While this study examined the perceptions of CHC nurses, it would also be valuable to conduct observation-based studies to analyze meetings between parents and CHC nurses. Parents’ perspectives on childhood overweight and obesity management from an early age should also be examined, and we plan to do so as a part of the More and Less Study Europe [25]. Triangulating CHC nurses’ and parents’ perspective would be an important step in developing recommendations for improving current organizational practices regarding weight management.

The findings indicate that socially stigmatizing attitudes and beliefs surrounding overweight and obesity inhibit early identification of excess weight among children.

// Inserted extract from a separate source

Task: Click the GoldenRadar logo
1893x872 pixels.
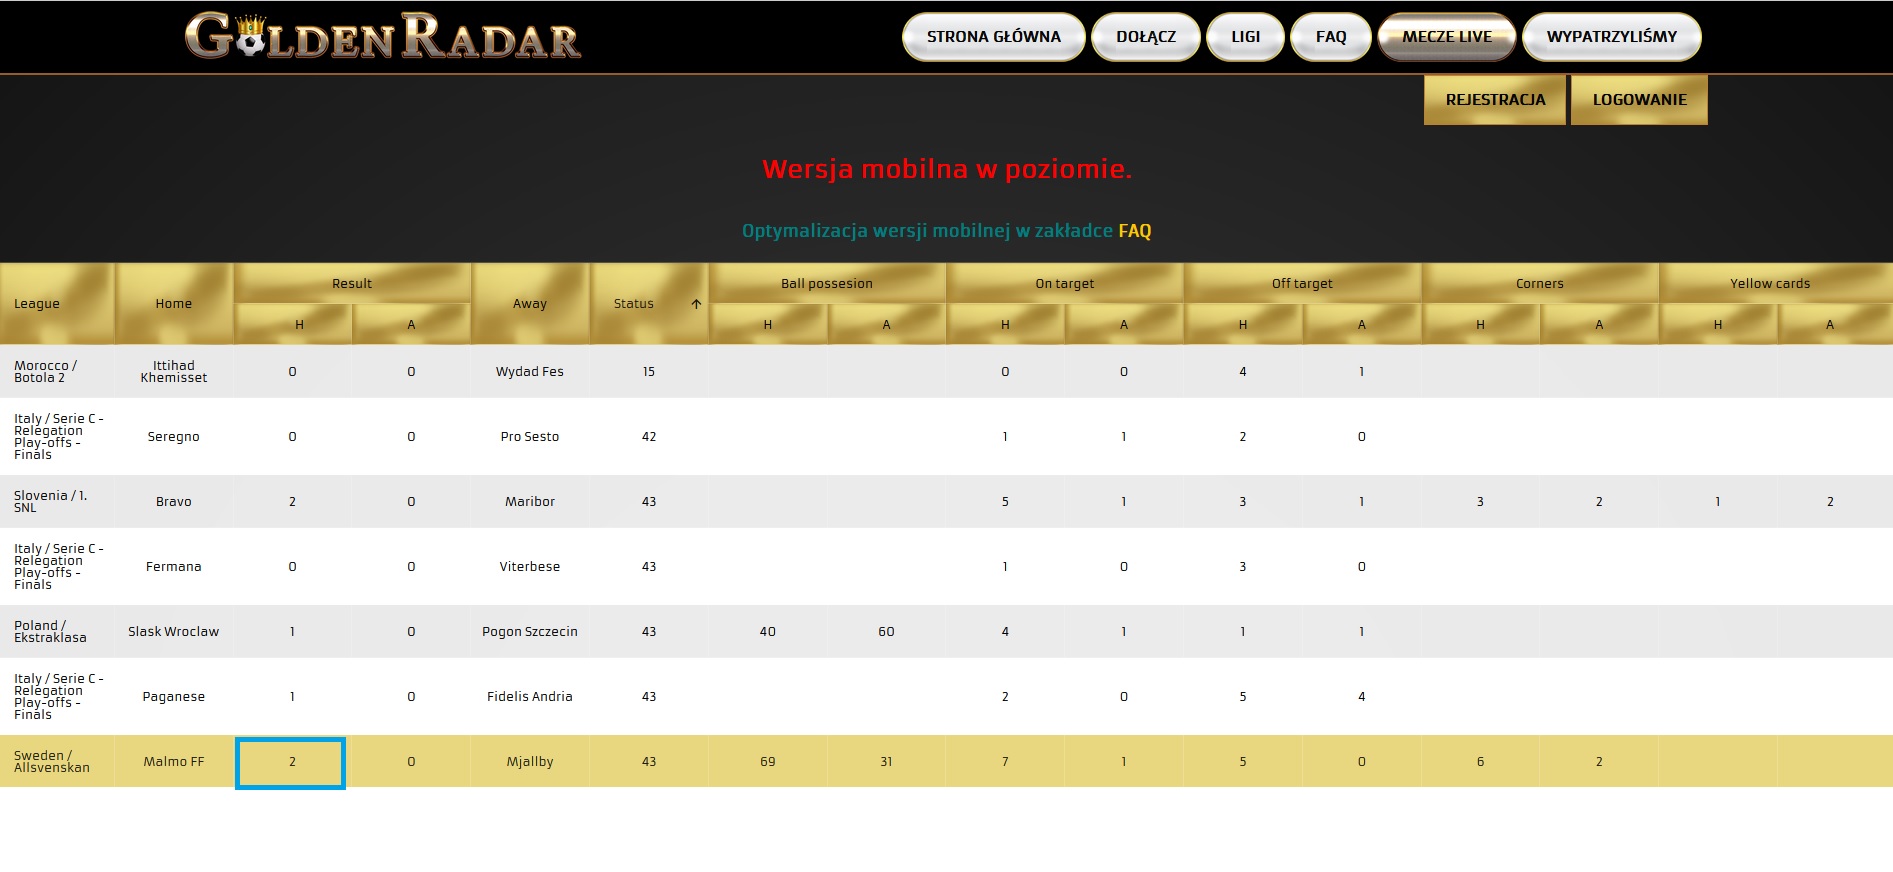Action: pos(383,36)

This suggests that public health initiatives should focus on reducing the stigmatization of overweight and obesity on the societal level; this could be done through a combination of a social marketing campaign aimed at reaching the wider public, and gatekeeper education (e.g. webinar sessions) aimed at schools and primary care. Another important finding is that the structure of the CHC needs to facilitate cooperation across clinics and between healthcare providers. In addition, CHC visits should be extended, to allow nurses more time to speak with families, and nurses should be offered continuing education and mentoring to support families with children with overweight or obesity, for example, through workshops built into nurses’ training and professional development curricula. Finally, CHC nurses’ confidence in communicating about childhood overweight and obesity will increase if they receive continuous guidance and communication skills training to navigate challenging conversations. Otherwise, change will be slow. As explained by a technical report from the American Academy of Pediatrics, “health care communication is learned primarily through trial and error”, which “may be attributable, in part, to a dearth of skilled mentors.” [34].


In this study, we interviewed CHC nurses from 10 municipalities in Stockholm County, including four of the five most deprived areas, about their experiences of communicating with parents about child overweight and obesity. Across the sample, nurses identified young children’s overweight and obesity as sensitive topics to bring up in conversations with parents. The nurses identified several relational and organizational factors as barriers to discussing childhood obesity with parents. On the relational level, nurses emphasized that developing a trusting relationship with parents was essential to supporting families of children with overweight or obesity; at the same time, nurses often deferred or avoided conversations about children’s weights for fear that such conversations would compromise the trust they had built. Among the organizational obstacles, nurses identified lack of cooperation with other healthcare providers and with preschools as barriers to providing appropriate treatment. Organizational barriers also included time constraints and knowledge gaps regarding child weight management, which affected the nurses’ ability to support families and address weight stigma in conversation. The findings highlight that the social stigmatization of obesity plays a central role in silencing conversations between parents and healthcare providers and thus contributes to delays in treatment. This suggests that public health initiatives should focus on reducing the stigmatization of overweight and obesity on the societal level. Furthermore, the findings concerning organizational barriers suggest that healthcare systems should invest in offering continuing education about childhood obesity to clinicians and improve cooperation between clinics, gatekeepers and providers, in order to provide the families of young children with overweight or obesity the timely and optimal support they need.